We know knowledge is power and that screens save lives. So, as part of our workplace wellness education and awareness initiatives, here are just a few of the health observance theme days and weeks in March to help give you and your employees the knowledge to be informed, the signs and symptoms to look for and become more mindful in taking charge and action of your overall health and wellness.
My March Challenge to you and your workplace is to choose at least one cause or health risk to focus on this month, whether it’s National Nutrition Month, World Water Day on March 22nd, National Sleep Week March 12-18th or promoting preventative colon cancer screens and colonoscopies and sharing the signs and symptoms to look for as part of Colon Cancer Awareness Month. Choose at least one and hep spread the awareness and be a health champion, knowing you could help save a life.
Here is an article from the American Cancer Society on Colorector Cancer Signs and Symptoms. Remembering that screens save lives and that early detection is key to survival and treatment, share these signs and symptoms with your employees as part of your education and prevention initiatives. You can also encourage everyone over 40 or 50 to get a colonoscopy.

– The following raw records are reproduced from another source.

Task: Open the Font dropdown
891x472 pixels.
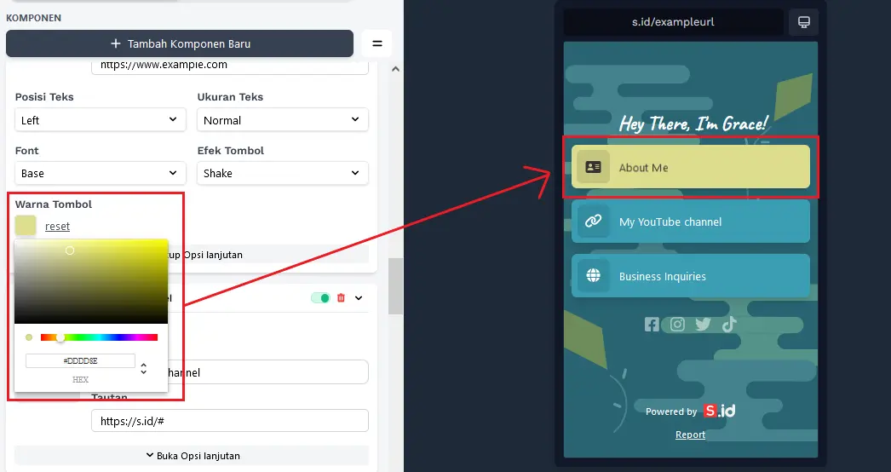Action: click(x=101, y=173)
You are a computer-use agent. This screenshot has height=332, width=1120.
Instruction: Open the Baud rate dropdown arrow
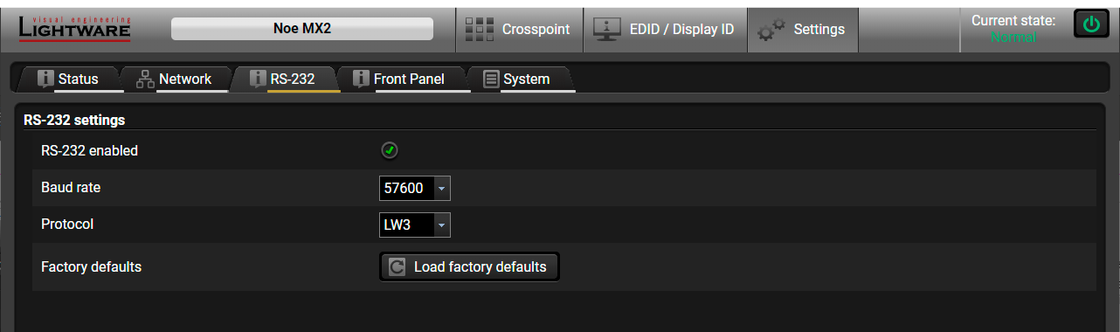point(441,188)
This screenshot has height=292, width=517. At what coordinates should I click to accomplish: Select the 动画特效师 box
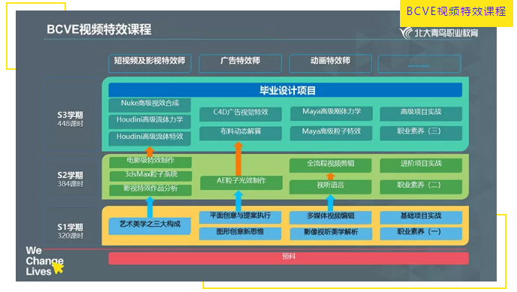[x=330, y=63]
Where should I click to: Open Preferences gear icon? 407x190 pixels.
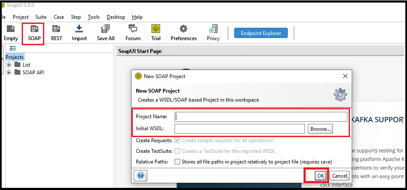click(x=183, y=29)
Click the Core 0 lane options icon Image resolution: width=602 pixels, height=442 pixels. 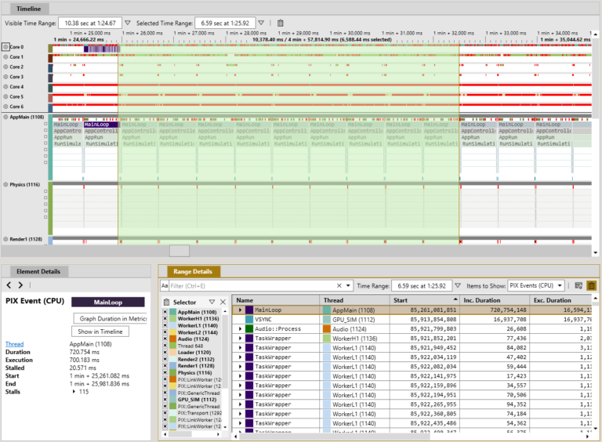tap(5, 48)
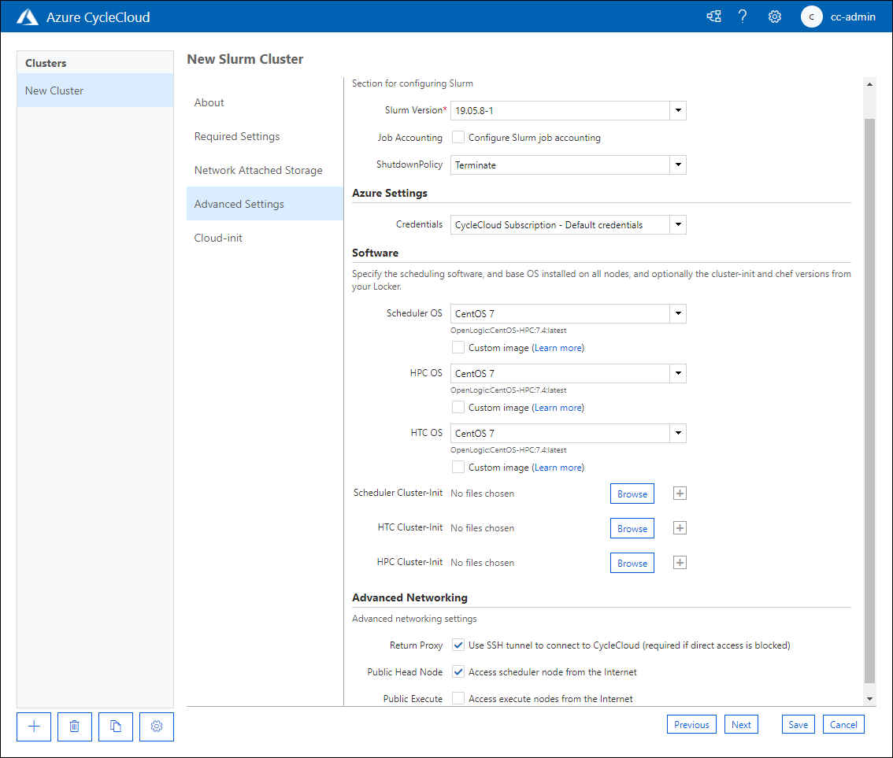The image size is (893, 758).
Task: Delete the cluster using the trash icon
Action: point(74,727)
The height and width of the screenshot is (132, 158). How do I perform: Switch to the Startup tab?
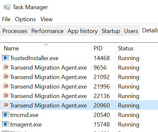[x=111, y=31]
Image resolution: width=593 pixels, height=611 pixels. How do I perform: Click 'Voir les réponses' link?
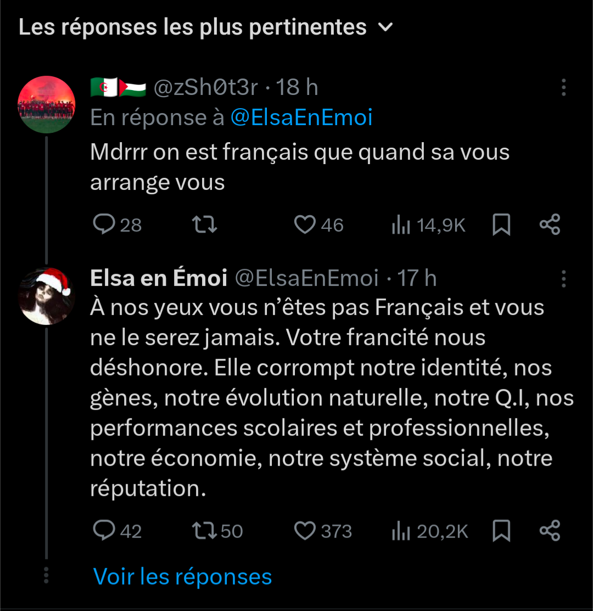183,577
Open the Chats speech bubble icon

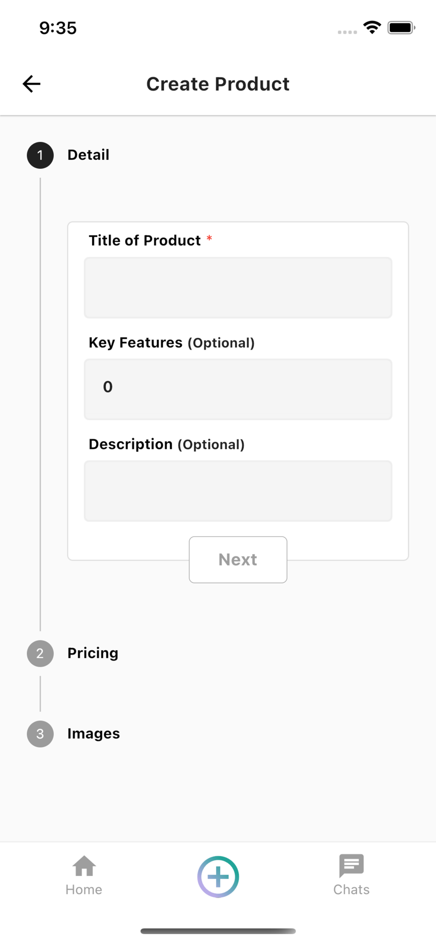coord(352,865)
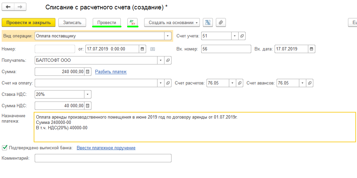Open Создать на основании menu

pos(172,22)
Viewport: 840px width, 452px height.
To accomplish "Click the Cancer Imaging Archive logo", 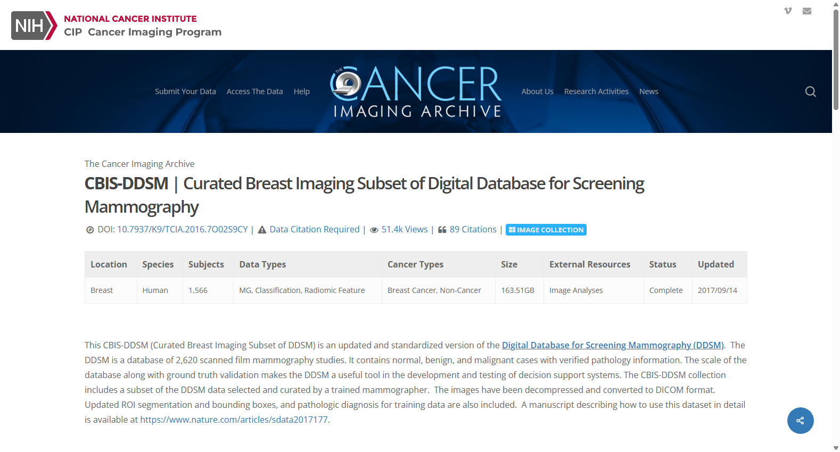I will pyautogui.click(x=416, y=91).
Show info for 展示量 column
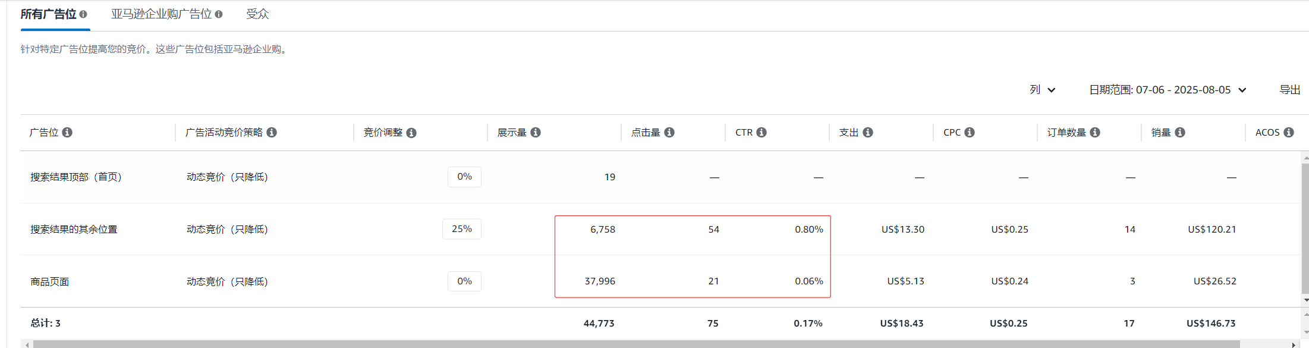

Be a Health Champion, choose your cause and take charge. You may not only save on your healthcare costs, but you could even save a life!
Colorectal Cancer Signs and Symptoms
Colorectal cancer might not cause symptoms right away, but if it does, it may cause one or more of these symptoms:
- A change in bowel habits, such as diarrhea, constipation, or narrowing of the stool, that lasts for more than a few days
- A feeling that you need to have a bowel movement that is not relieved by having one
- Rectal bleeding with bright red blood
- Blood in the stool, which may make the stool look dark
- Cramping or abdominal (belly) pain
- Weakness and fatigue
- Unintended weight loss
Colorectal cancers can often bleed into the digestive tract. Sometimes the blood can be seen in the stool or make it look darker, but often the stool looks normal. But over time, the blood loss can build up and can lead to low red blood cell counts (anemia). Sometimes the first sign of colorectal cancer is a blood test showing a low red blood cell count.
Many of these symptoms can be caused by conditions other than colorectal cancer, such as infection, hemorrhoids, or irritable bowel syndrome. Still, if you have any of these problems, it’s important to see your doctor right away so the cause can be found and treated, if needed.